The expected answer is every line of the material that contains the word "draw".

RECORDS TO PROCESS
[Start of Attachment]
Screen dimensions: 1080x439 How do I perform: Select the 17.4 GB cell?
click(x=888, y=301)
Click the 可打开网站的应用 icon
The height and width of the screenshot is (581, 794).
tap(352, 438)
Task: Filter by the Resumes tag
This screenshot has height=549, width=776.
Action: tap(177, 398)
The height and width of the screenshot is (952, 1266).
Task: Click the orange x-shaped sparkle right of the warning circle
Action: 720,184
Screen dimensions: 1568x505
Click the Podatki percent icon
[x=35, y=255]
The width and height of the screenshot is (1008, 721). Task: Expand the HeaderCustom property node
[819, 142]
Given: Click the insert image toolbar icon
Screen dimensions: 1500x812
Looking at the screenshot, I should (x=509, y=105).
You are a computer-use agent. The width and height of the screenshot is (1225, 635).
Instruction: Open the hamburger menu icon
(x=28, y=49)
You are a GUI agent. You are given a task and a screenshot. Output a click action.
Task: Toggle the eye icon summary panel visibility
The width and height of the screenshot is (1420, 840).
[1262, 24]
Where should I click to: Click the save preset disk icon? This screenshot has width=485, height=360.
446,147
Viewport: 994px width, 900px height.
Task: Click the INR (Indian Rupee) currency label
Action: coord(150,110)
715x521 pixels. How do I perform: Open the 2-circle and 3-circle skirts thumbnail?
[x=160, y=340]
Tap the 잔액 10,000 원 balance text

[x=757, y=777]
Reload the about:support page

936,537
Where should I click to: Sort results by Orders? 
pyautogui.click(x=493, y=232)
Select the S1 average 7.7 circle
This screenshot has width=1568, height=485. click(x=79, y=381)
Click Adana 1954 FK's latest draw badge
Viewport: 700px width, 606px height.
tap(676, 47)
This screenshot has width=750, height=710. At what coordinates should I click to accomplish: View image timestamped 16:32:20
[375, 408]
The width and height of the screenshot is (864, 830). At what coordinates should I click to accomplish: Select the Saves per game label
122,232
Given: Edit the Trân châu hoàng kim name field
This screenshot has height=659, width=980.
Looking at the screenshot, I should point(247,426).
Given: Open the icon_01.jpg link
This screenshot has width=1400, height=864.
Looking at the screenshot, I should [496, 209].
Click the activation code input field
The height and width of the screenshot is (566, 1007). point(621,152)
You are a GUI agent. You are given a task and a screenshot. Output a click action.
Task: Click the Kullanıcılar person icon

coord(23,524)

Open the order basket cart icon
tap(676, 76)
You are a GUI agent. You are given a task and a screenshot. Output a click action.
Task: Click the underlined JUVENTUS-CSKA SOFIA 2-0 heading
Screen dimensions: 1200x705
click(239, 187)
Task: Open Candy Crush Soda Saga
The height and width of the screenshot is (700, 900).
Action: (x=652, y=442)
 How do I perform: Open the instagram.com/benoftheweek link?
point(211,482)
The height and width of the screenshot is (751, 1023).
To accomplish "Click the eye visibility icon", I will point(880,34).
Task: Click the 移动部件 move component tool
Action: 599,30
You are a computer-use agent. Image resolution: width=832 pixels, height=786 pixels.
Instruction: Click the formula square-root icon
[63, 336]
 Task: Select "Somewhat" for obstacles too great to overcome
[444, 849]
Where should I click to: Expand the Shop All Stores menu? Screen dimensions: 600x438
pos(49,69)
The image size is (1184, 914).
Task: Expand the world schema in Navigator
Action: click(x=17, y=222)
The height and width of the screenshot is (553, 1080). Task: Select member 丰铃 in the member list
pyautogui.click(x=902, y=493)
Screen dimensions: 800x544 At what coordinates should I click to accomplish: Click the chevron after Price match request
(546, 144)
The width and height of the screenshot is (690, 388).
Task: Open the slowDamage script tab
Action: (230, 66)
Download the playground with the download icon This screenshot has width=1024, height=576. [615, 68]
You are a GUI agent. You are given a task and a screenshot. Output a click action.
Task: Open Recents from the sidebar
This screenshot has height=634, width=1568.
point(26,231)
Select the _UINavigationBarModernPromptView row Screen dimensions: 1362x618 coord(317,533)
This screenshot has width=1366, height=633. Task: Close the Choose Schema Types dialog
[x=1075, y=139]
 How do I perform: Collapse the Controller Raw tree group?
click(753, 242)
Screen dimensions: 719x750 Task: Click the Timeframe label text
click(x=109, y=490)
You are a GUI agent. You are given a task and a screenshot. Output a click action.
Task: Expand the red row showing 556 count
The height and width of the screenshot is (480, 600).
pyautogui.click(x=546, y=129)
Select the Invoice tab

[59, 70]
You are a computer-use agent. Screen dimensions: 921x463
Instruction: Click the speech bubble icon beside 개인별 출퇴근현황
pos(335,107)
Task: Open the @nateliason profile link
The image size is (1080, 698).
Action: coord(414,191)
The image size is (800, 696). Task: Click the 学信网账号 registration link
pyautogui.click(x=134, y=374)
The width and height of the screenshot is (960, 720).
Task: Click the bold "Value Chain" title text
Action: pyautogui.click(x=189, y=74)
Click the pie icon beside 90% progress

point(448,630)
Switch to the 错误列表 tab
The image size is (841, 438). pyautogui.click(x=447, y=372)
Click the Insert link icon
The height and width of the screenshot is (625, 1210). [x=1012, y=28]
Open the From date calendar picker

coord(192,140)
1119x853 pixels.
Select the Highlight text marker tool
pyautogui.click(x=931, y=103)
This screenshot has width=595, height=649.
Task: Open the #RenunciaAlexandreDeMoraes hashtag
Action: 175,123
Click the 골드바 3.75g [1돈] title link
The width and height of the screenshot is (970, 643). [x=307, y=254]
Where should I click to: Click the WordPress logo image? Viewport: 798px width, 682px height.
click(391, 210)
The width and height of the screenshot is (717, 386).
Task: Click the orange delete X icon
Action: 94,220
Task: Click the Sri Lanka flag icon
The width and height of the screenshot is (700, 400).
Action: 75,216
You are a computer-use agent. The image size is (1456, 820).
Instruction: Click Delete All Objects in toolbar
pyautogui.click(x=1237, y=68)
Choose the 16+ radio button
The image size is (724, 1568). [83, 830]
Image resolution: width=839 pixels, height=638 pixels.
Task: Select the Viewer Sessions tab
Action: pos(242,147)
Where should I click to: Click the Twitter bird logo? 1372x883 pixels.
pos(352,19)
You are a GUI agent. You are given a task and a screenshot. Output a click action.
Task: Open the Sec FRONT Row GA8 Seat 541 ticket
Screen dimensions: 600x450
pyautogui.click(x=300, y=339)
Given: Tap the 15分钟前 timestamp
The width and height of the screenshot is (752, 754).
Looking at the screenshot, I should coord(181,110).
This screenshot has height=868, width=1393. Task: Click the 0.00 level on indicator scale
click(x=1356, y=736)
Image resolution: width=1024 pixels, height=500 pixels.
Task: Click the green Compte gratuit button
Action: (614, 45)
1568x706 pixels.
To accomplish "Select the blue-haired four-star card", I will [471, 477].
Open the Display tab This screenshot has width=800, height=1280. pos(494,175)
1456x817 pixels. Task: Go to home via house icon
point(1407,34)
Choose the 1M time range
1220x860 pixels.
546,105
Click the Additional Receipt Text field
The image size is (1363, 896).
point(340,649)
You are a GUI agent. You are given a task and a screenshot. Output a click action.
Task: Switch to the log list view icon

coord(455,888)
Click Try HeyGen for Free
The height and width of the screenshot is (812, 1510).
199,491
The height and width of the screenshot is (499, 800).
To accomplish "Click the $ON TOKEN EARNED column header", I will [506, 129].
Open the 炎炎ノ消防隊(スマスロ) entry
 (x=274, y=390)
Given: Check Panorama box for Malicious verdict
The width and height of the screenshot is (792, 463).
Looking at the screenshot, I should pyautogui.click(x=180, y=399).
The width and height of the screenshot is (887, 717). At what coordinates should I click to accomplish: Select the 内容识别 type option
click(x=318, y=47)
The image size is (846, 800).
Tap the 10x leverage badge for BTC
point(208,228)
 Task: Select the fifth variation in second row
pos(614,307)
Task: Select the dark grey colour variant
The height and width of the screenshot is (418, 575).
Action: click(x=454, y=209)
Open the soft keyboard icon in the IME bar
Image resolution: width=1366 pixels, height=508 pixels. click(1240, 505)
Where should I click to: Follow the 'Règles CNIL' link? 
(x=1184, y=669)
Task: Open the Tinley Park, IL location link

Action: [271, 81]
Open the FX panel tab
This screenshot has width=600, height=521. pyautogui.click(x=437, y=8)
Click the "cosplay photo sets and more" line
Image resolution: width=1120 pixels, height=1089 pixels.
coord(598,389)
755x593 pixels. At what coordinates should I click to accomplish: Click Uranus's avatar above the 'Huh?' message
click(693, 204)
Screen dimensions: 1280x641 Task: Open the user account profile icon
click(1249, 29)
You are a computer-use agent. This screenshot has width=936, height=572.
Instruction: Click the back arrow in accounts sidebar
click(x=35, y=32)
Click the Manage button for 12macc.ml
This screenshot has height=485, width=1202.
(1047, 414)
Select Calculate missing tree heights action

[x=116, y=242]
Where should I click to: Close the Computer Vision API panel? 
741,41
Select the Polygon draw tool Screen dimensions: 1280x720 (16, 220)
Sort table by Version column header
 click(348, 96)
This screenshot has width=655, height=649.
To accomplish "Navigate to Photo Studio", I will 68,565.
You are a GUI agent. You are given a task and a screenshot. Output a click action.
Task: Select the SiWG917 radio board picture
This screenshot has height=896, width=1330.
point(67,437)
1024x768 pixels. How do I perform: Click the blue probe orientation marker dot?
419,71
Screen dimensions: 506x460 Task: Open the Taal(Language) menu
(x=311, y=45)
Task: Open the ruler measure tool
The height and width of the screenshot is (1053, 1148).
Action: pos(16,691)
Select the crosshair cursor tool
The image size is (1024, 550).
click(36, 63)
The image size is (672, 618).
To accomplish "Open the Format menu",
[End of Attachment]
FINISHED TASK
Click Adana 1954 FK's latest draw badge
Select the Polygon draw tool Screen dimensions: 1280x720 (16, 220)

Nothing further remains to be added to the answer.